Copy each line of the material below that includes the string "screenshot".
╭─ RECORD EXCERPTS
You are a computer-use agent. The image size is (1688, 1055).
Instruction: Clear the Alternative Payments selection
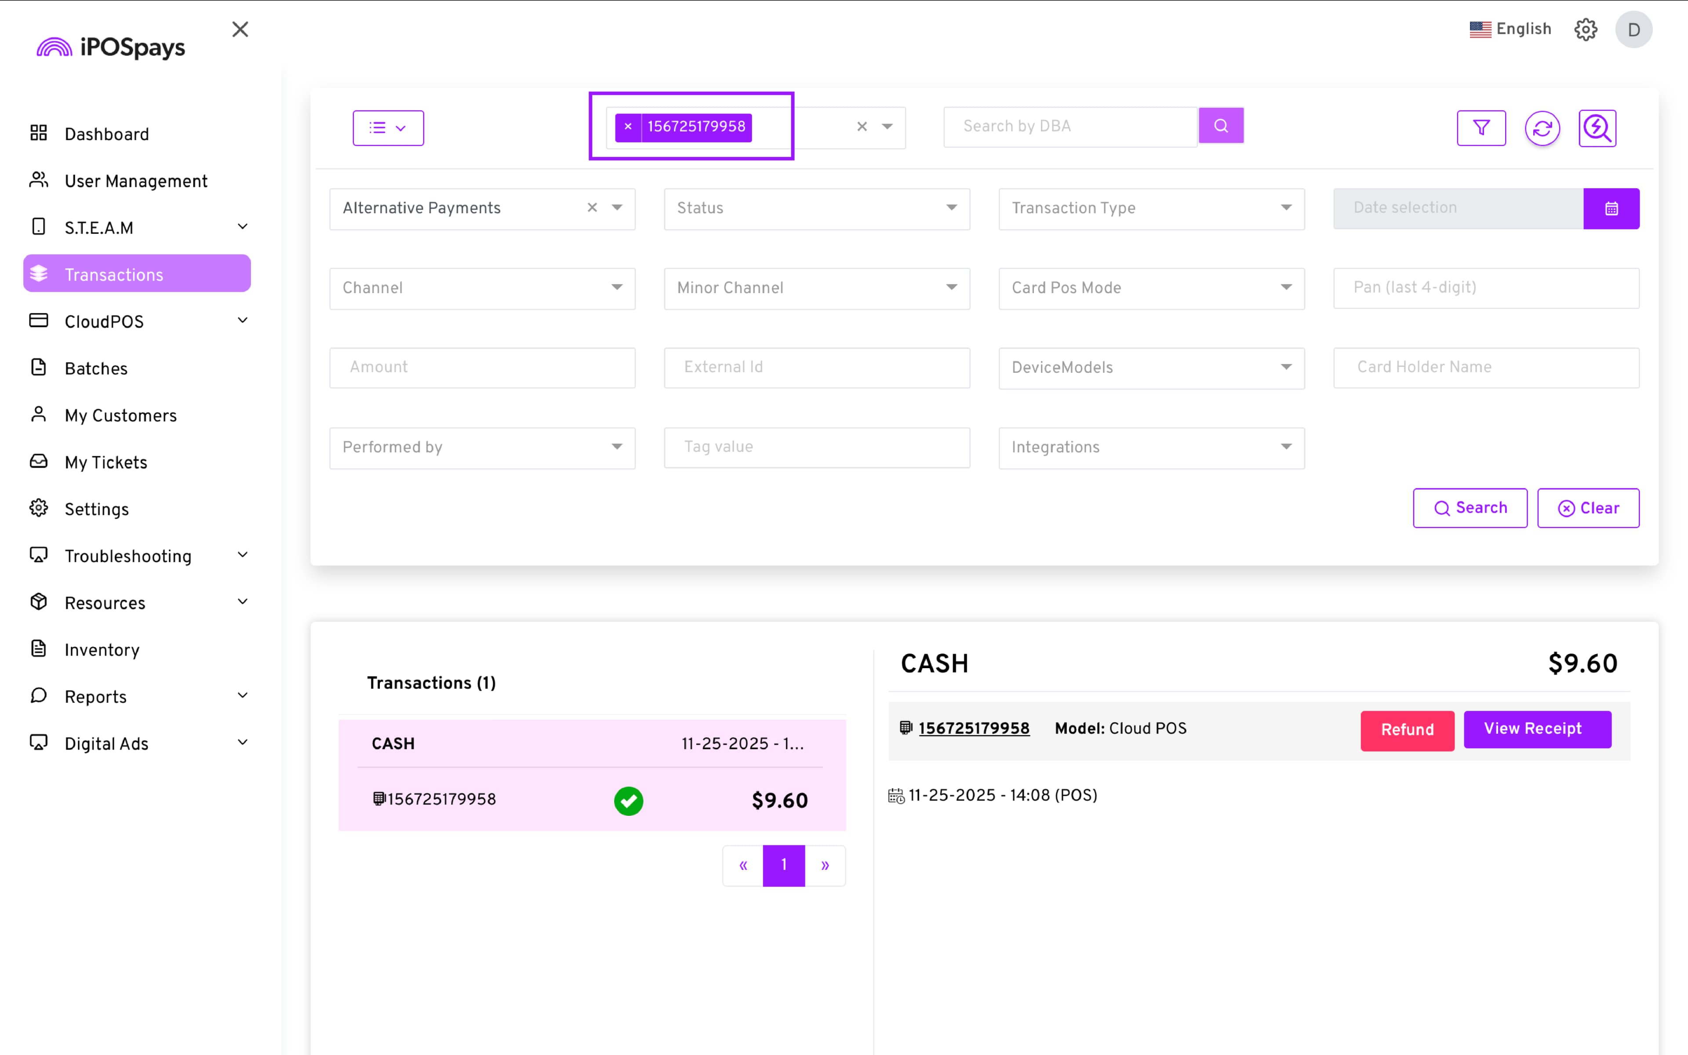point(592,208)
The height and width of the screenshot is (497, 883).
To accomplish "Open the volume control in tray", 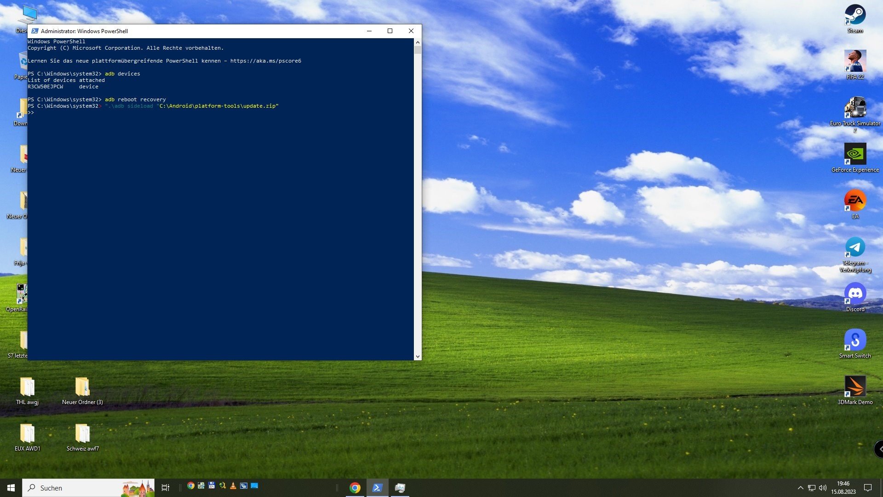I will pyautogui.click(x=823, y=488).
╰─
╭─ RECORD EXCERPTS
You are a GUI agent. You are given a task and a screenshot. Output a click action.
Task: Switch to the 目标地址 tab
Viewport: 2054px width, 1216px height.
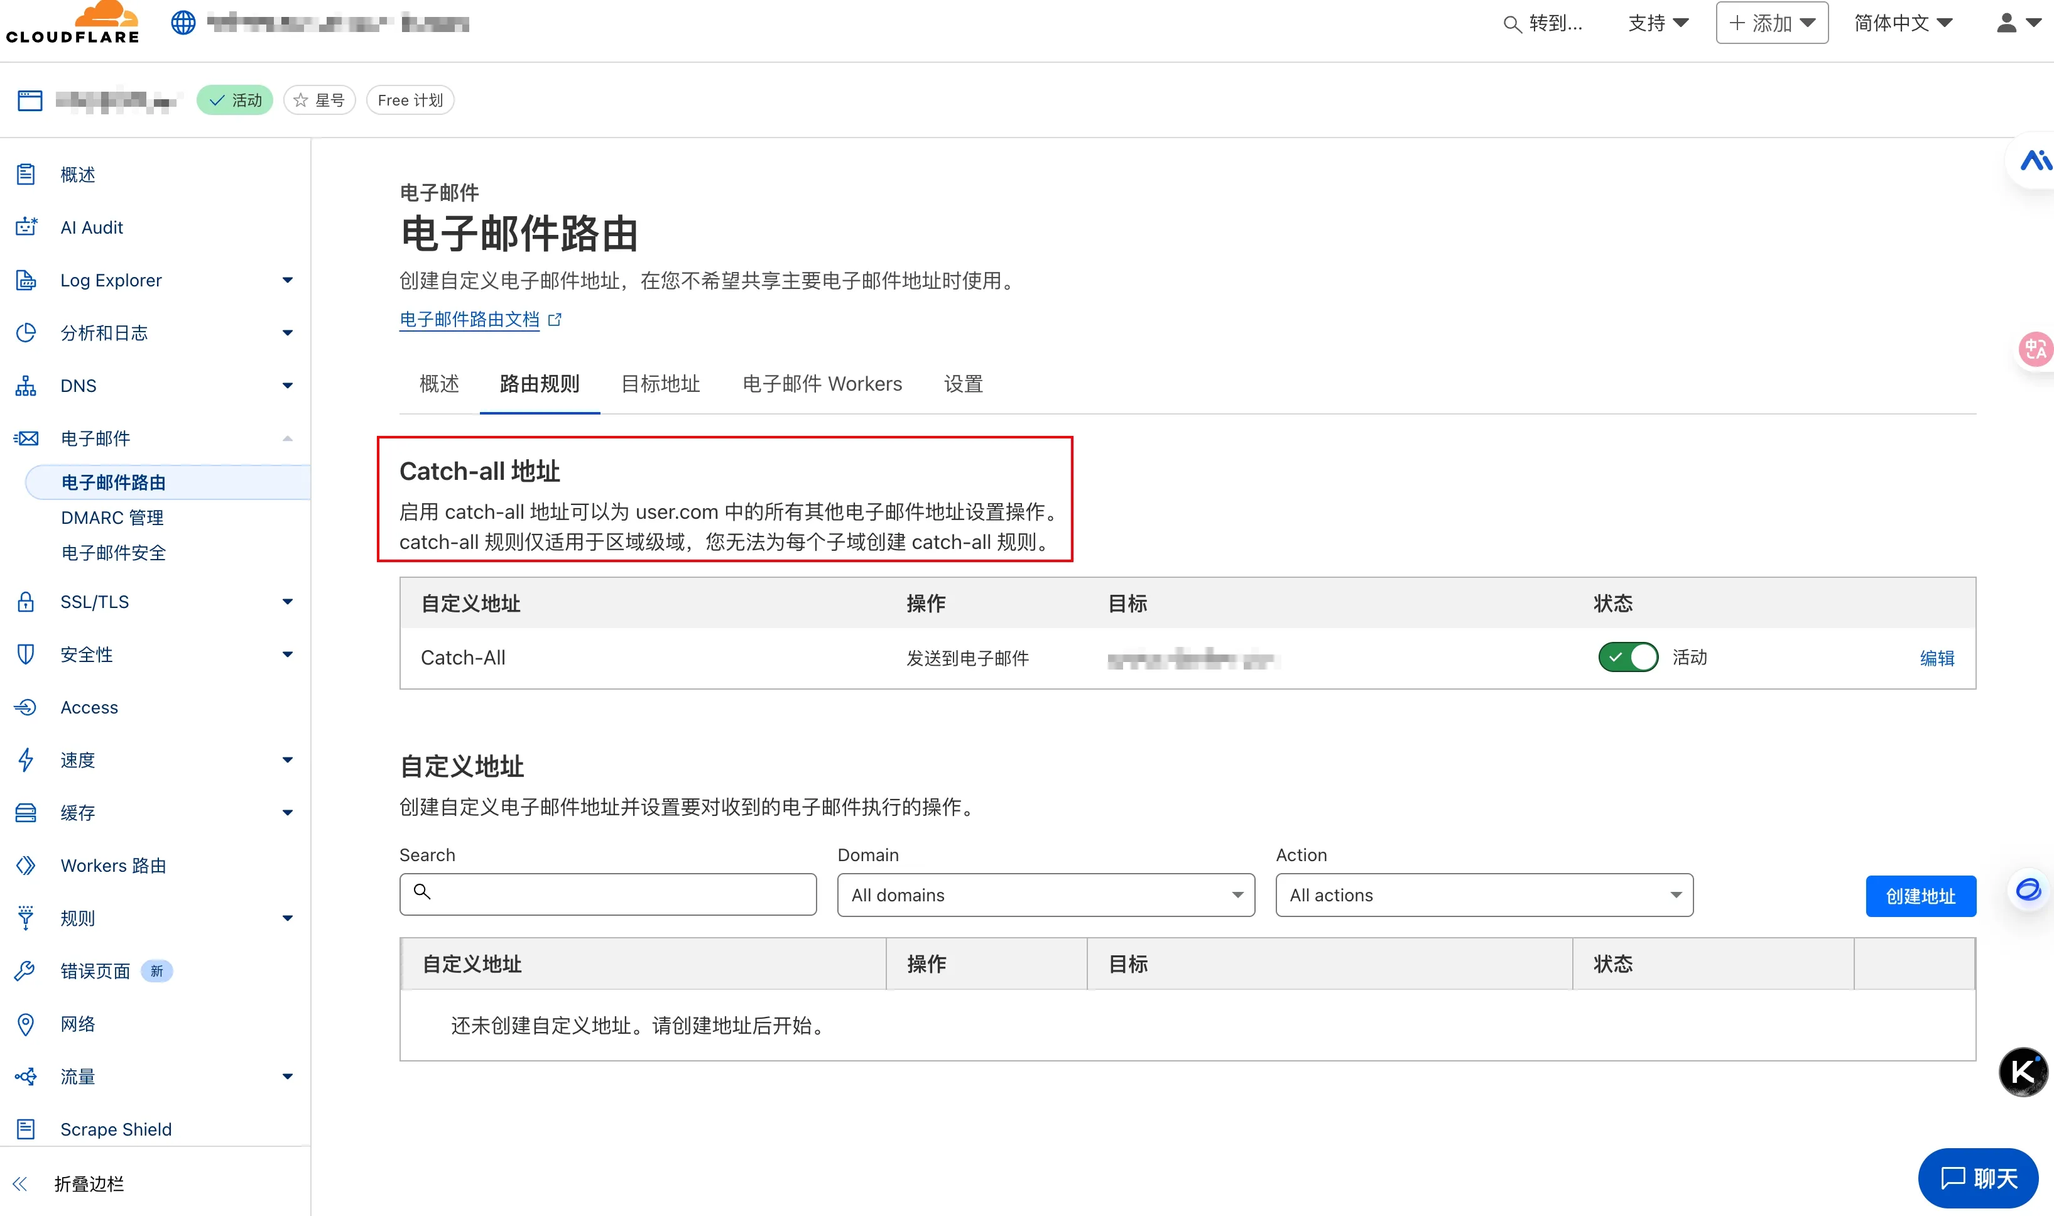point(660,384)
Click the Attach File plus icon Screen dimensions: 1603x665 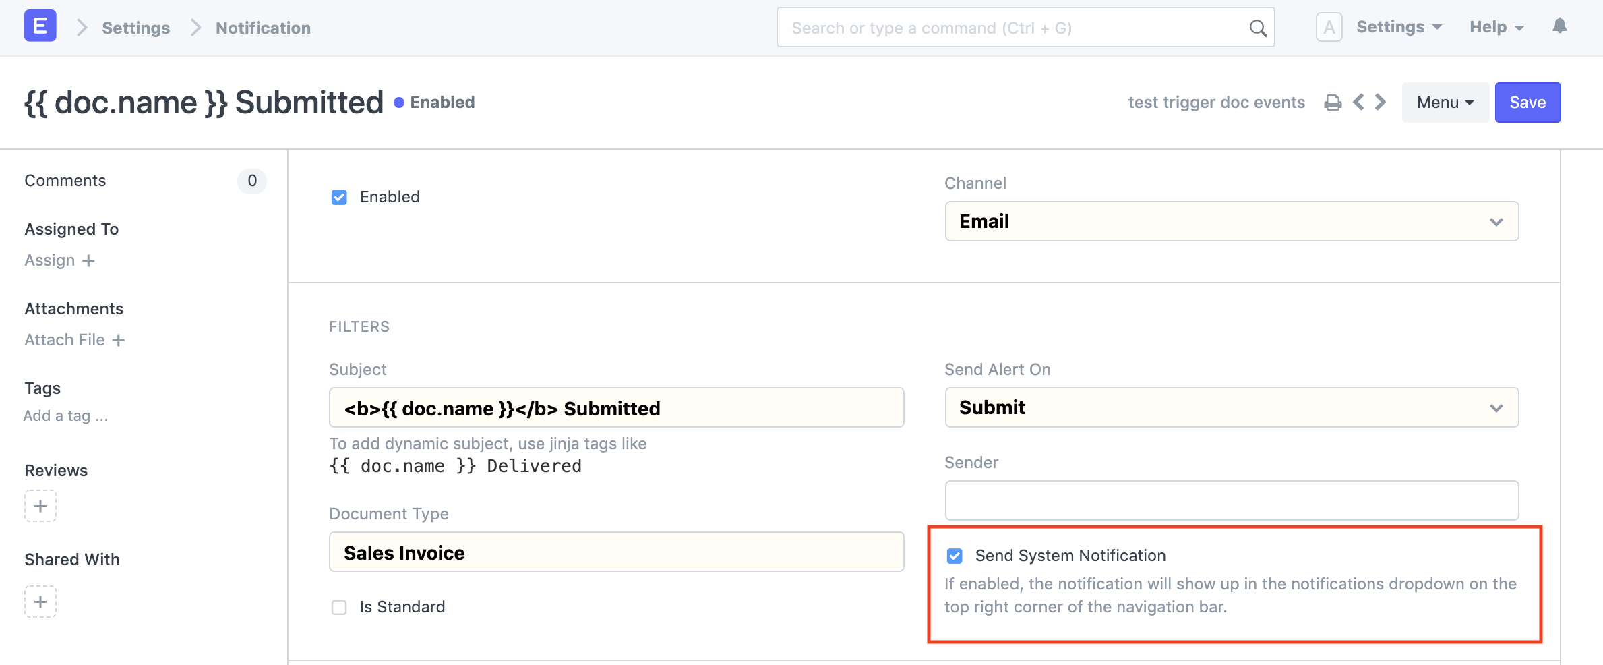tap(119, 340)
╰─
REPLY TO THE TASK ->
The height and width of the screenshot is (497, 883).
You are a GUI agent. You are given a task and a screenshot. Output a click action.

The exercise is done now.